The analysis of transmission line steel lattice towers is usually performed with linear numerical methods. However, the actual behaviour of bolted lattice towers is complex and may be highly affected by different factors such as rotational stiffness of connections, bolt slipping, eccentricities at the connection, initial out-of-straightness, etc. For this reason, most power utilities perform full-scale tests for the qualification of novel steel lattice transmission tower designs. These tests are expensive and add delays in the planning of the construction of new transmission lines. Over the past years, advanced numerical methods were developed and they may effectively provide more insight into the force distribution found in lattice structures. These numerical methods can help optimizing and/or reduce the need for full-scale experimental tests. However, the actual capacity and failure modes remain difficult to identify numerically and experimental tests are often required.
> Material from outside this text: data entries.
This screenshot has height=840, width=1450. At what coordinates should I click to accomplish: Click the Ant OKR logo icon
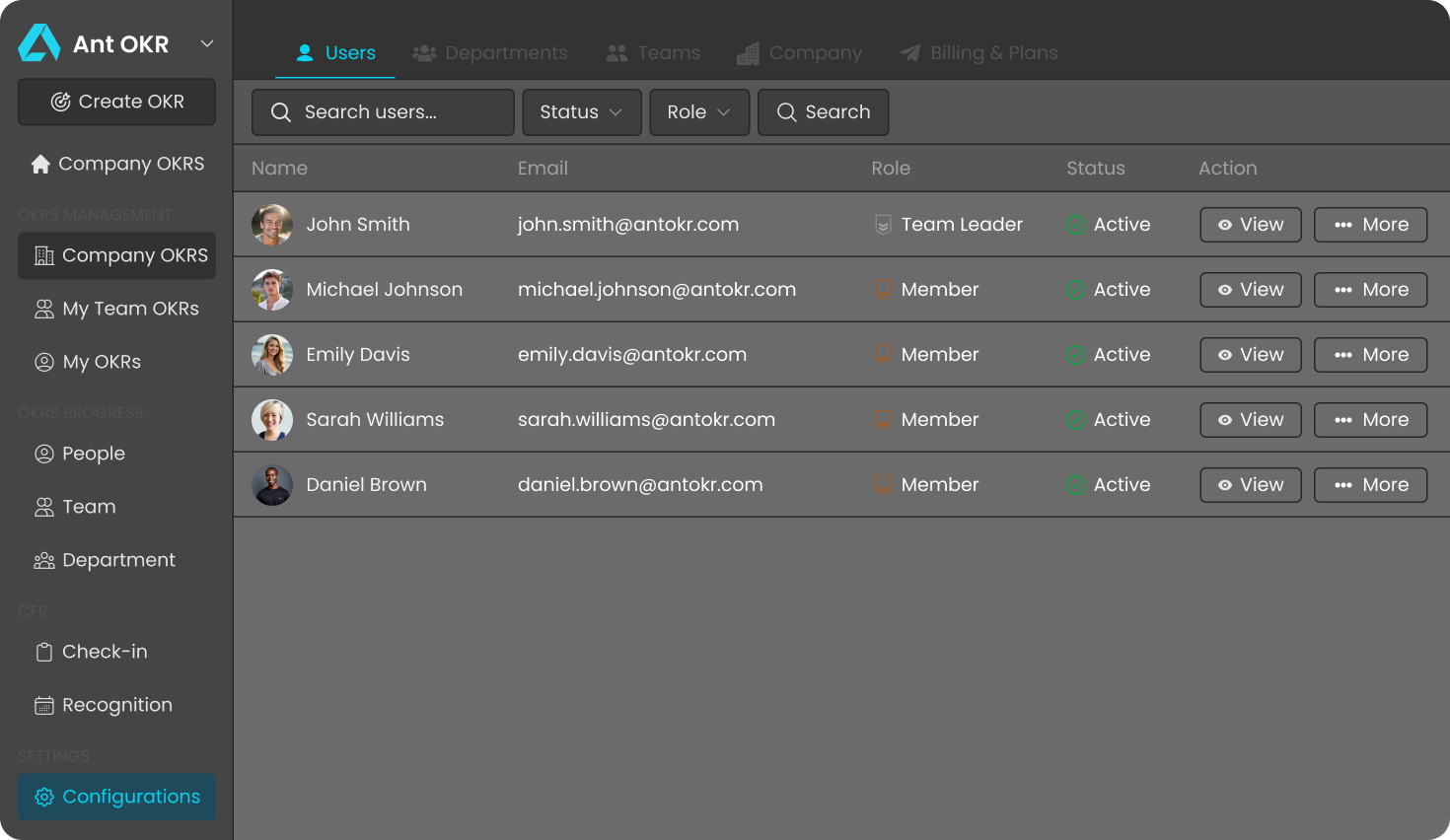pos(38,42)
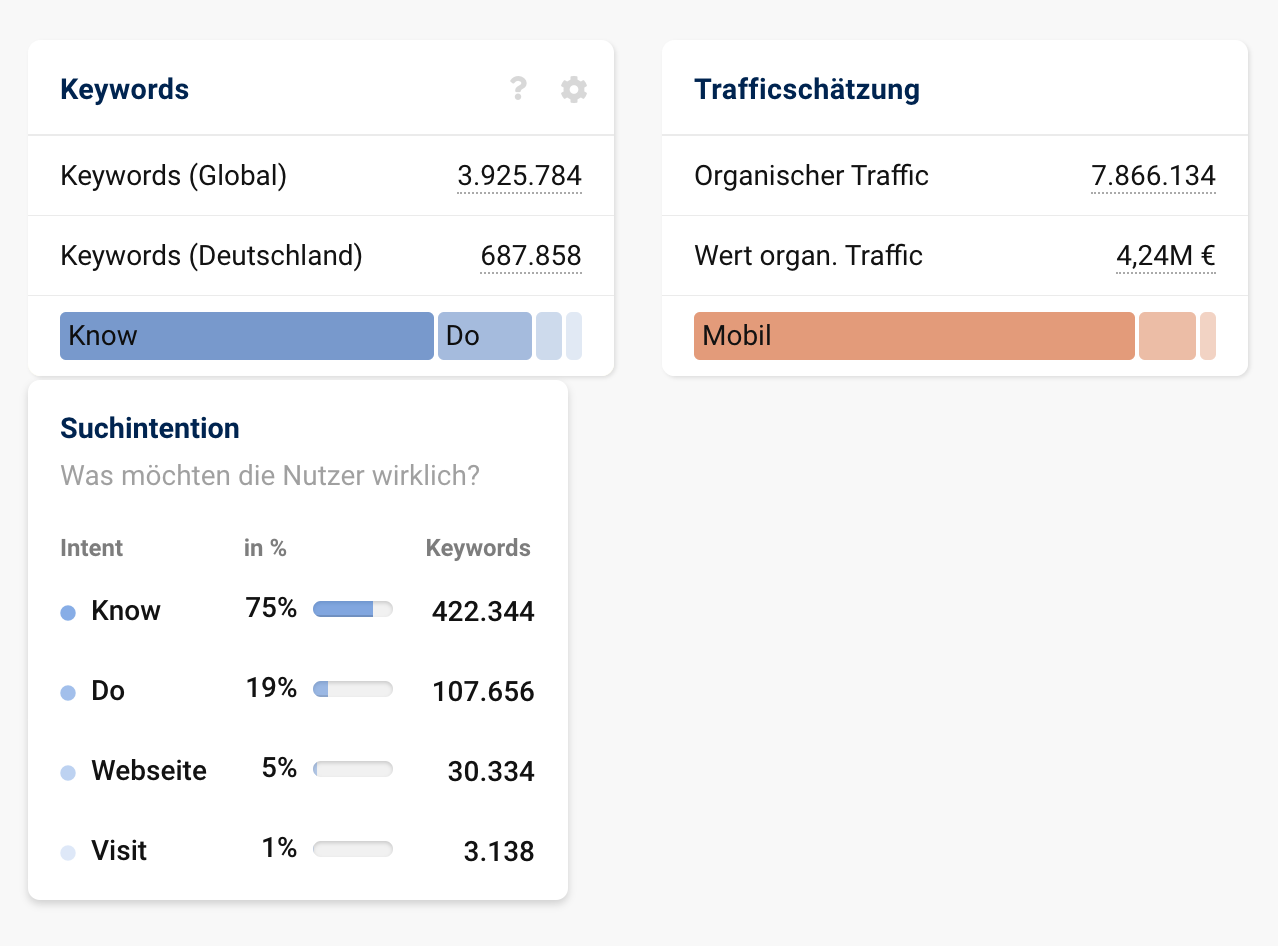
Task: Open the Deutschland keywords value 687.858
Action: tap(531, 257)
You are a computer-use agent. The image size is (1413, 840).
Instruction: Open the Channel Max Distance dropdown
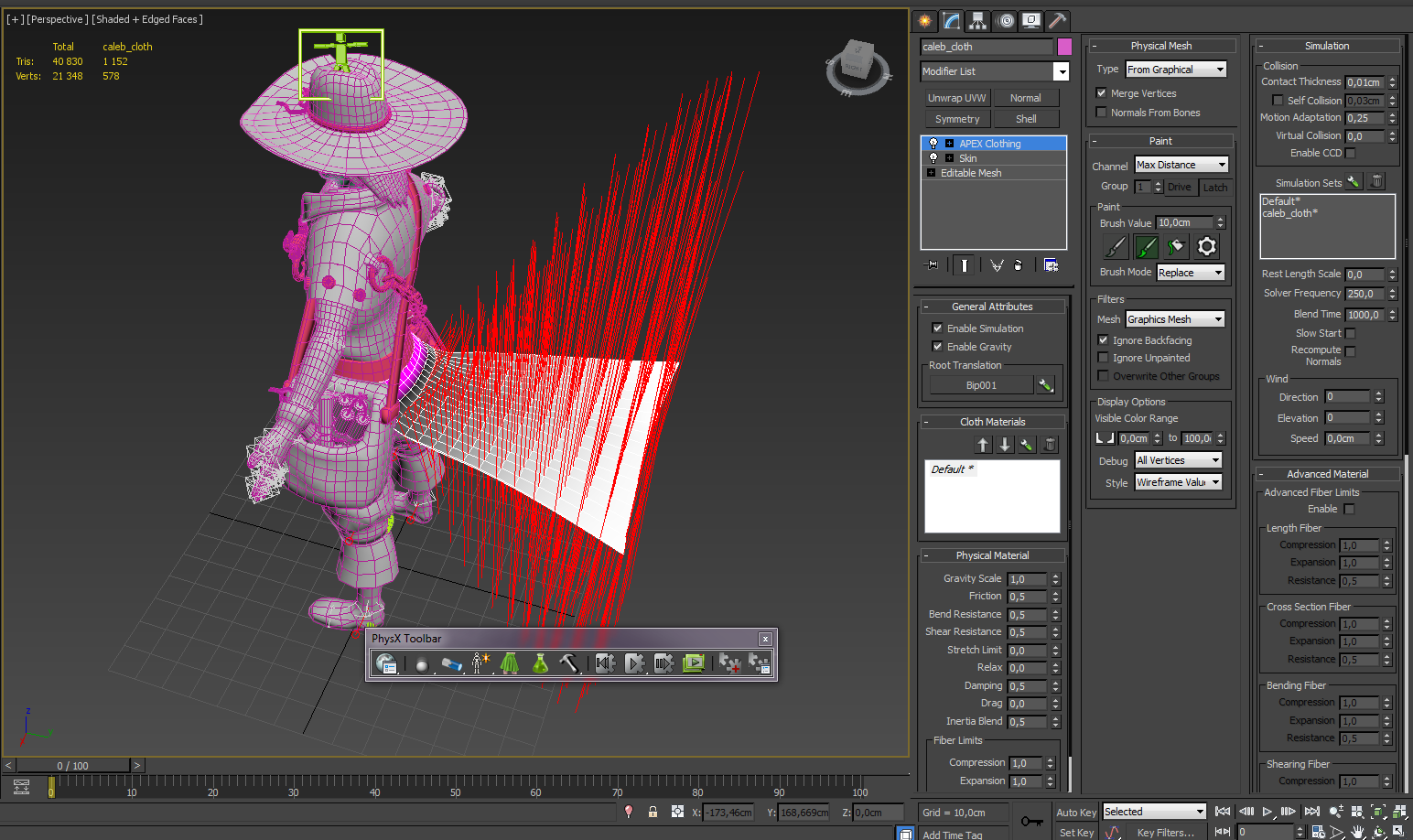[1181, 165]
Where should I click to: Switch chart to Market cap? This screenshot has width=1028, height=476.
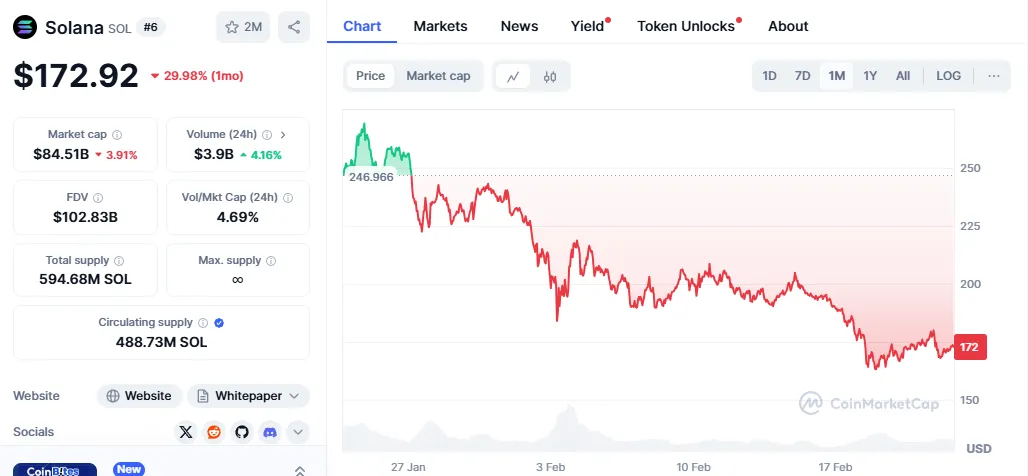pyautogui.click(x=438, y=76)
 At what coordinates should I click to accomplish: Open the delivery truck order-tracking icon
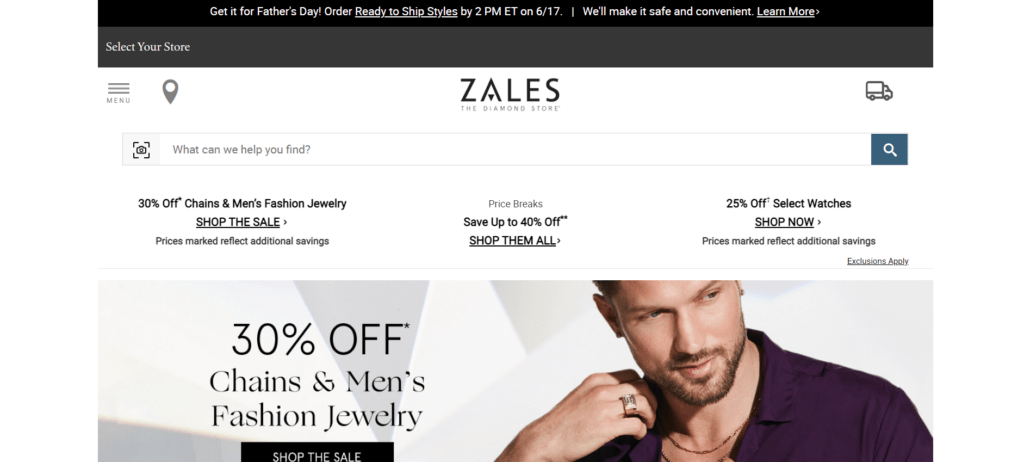point(879,91)
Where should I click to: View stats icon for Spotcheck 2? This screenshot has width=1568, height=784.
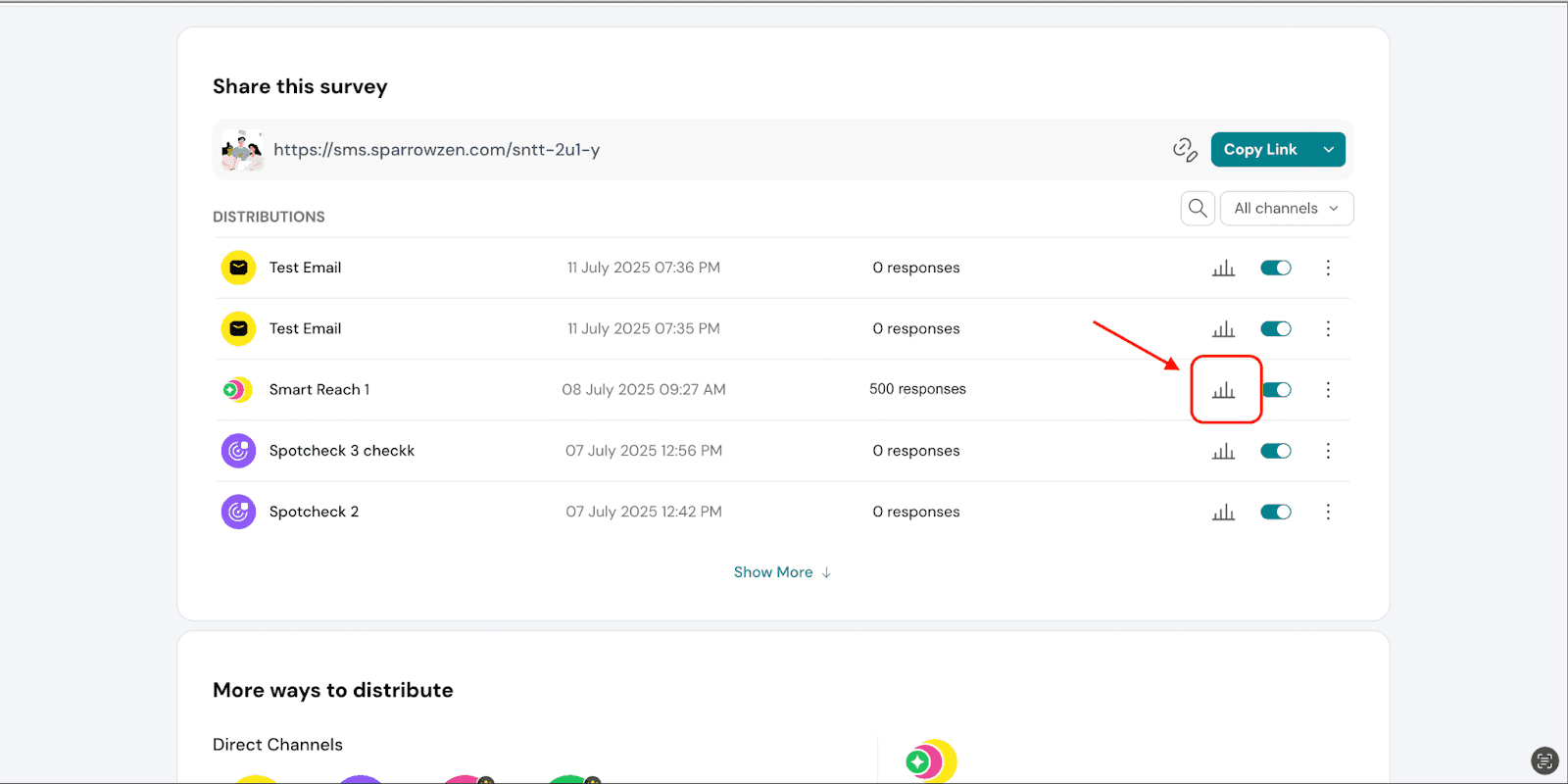[x=1223, y=512]
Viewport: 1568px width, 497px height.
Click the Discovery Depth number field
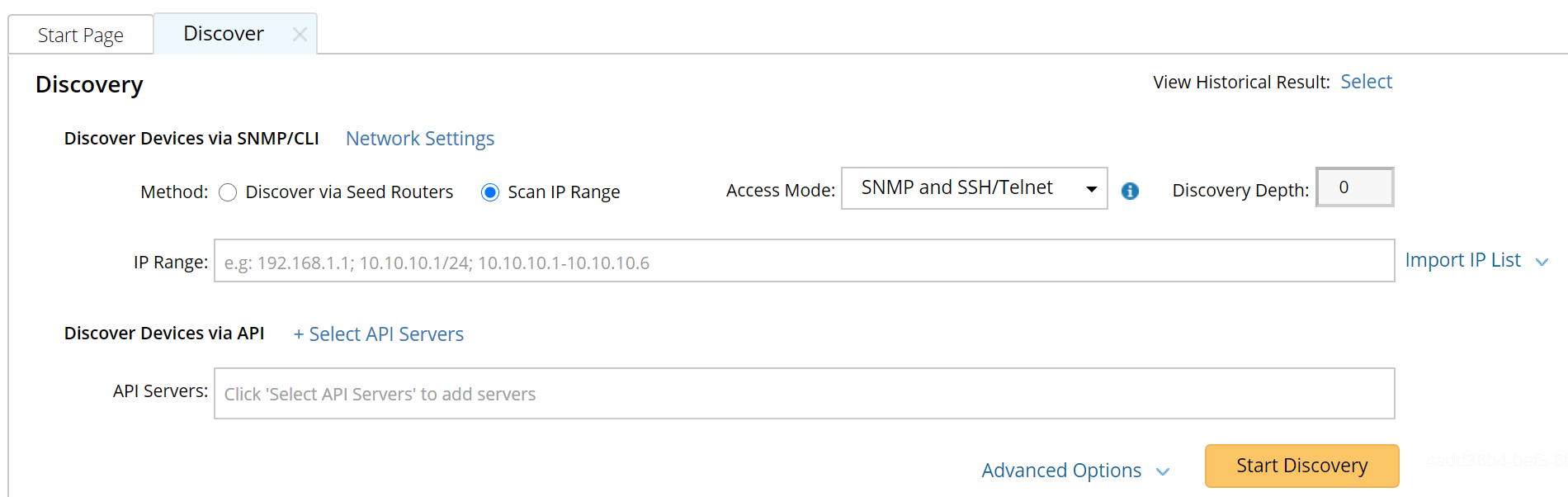tap(1353, 187)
On the other hand, the civil engineering field has seen over the last decades the development of a completely new testing technique called hybrid testing that includes both experimental and numerical methods. This technique is explained in detail in Saouma and Sivaselvan [1]. The technique typically involves substructuring, as originally developed by Dermitzakis and Mahin [2]. It consists of experimental testing of a substructure that is interacting during the test with a numerical model of the remainder of the structure. This type of technique was mostly developed for the dynamic analyses of buildings and bridges under the action of seismic loads [3, 4]. Typically, one part of the structure (for example a bridge pile) is tested at the laboratory and the remainder of the structure corresponds to the numerical model. External loads are applied in the numerical model at the first time step. Then, the numerical model yields displacements at the interface between both substructures. These displacements are then applied on the test specimen and the restoring forces that are measured experimentally are sent back to the model. This sequence is repeated for each subsequent time steps until the end of the test. To adapt hybrid techniques to lattice towers, a methodology needs to be developed to identify the proper substructure to be tested experimentally. A loading method must also be developed to properly apply interface displacements and rotations to the physical substructure.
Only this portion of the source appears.